▶ _REQUIRED WORK_: Gather every line in the data below that contains the word "height".
══ PROVIDED RECORDS ══
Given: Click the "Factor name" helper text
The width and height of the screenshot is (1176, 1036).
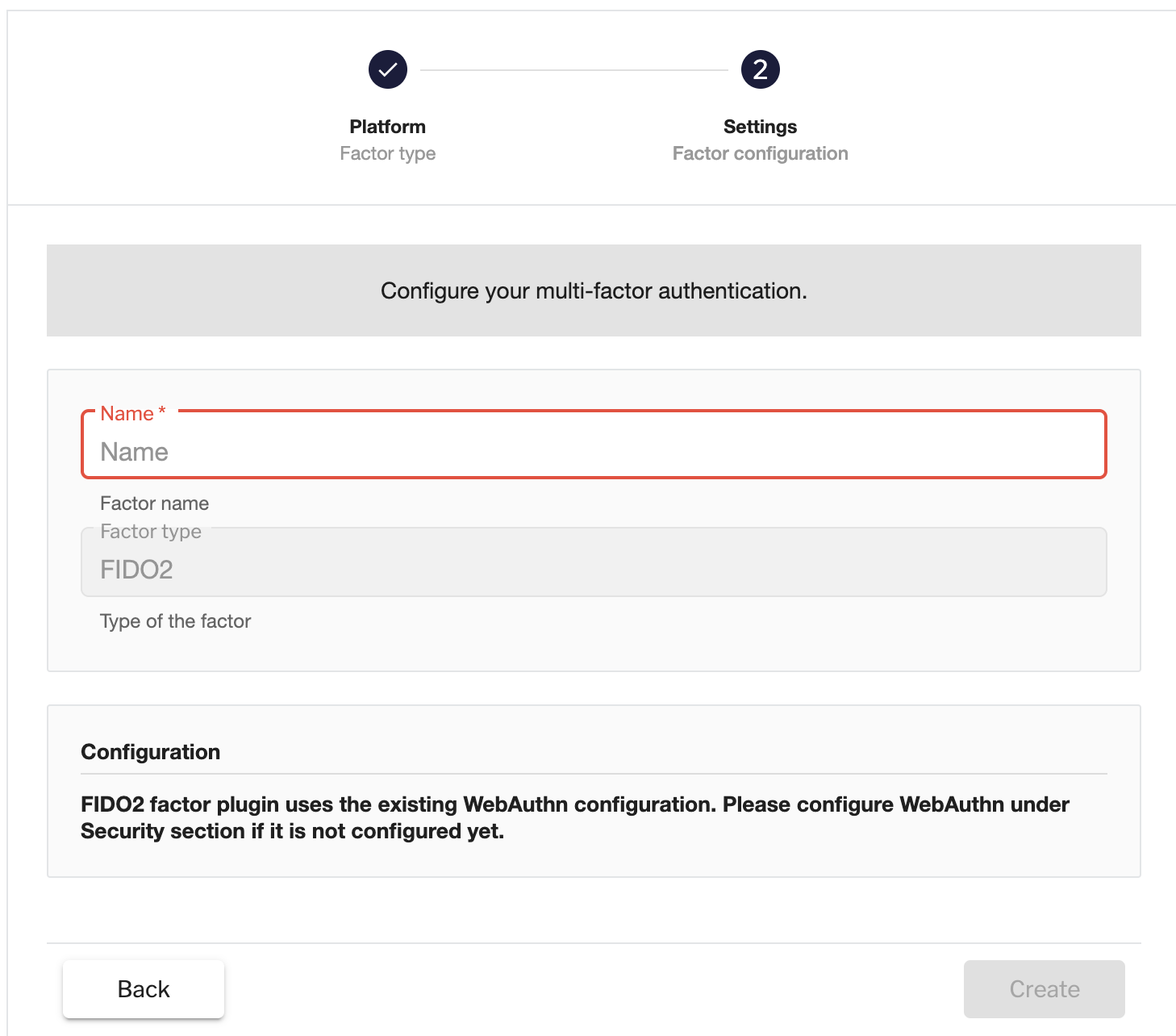Looking at the screenshot, I should click(154, 503).
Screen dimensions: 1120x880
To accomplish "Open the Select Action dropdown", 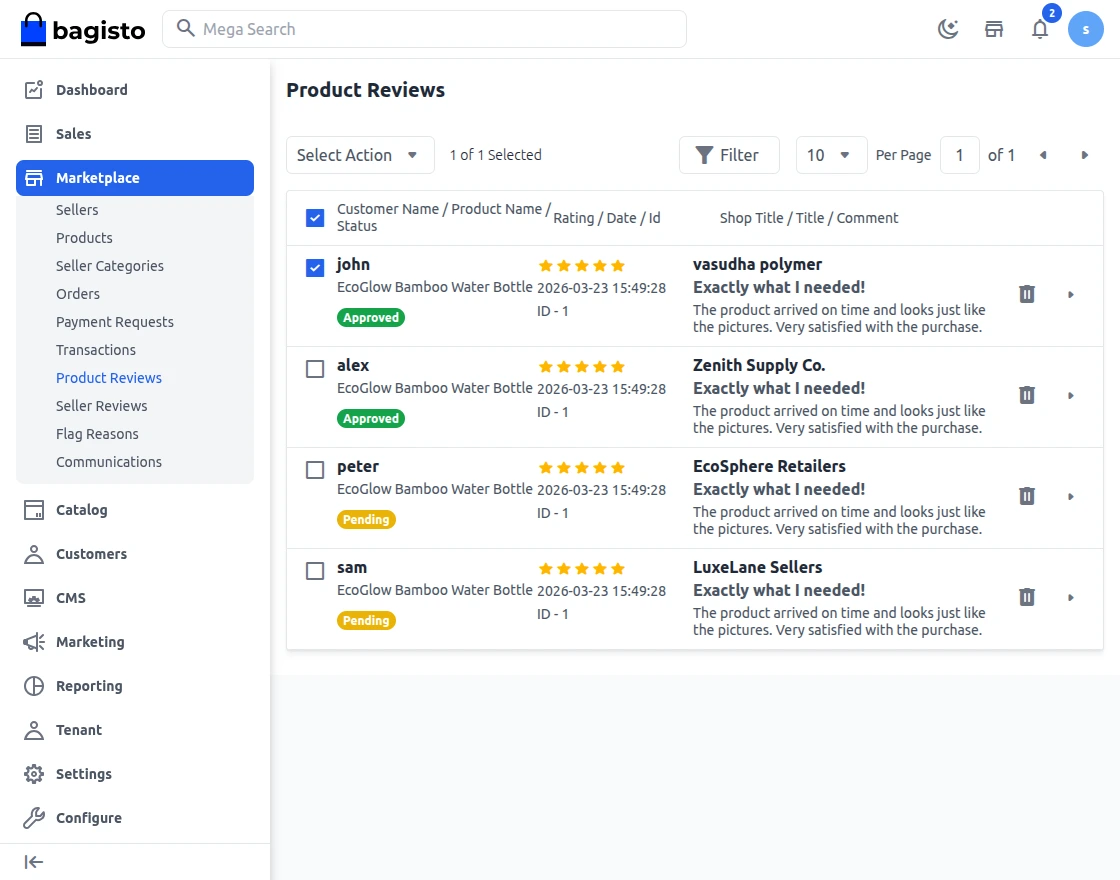I will point(360,155).
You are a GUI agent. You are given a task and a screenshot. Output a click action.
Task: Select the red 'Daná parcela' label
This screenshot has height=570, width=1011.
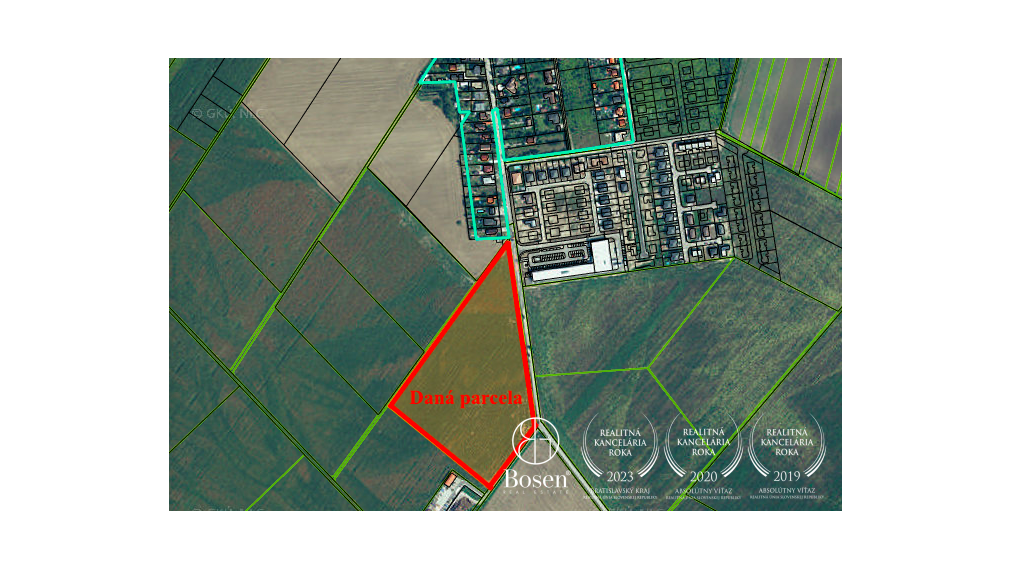465,398
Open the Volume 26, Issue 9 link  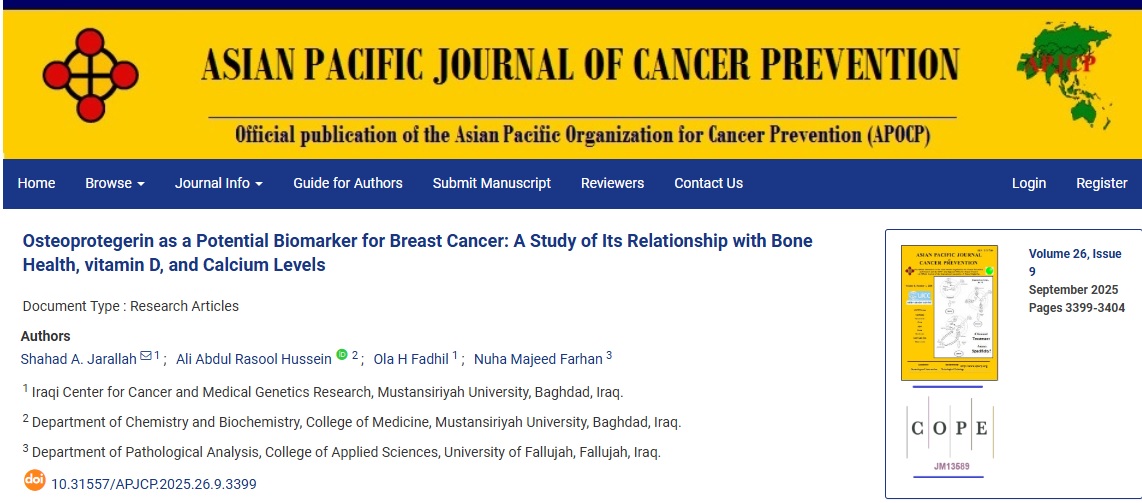point(1075,262)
═══
▶ _OUTPUT OF THE EXERCISE_:
The width and height of the screenshot is (1176, 1036).
This screenshot has height=570, width=1011.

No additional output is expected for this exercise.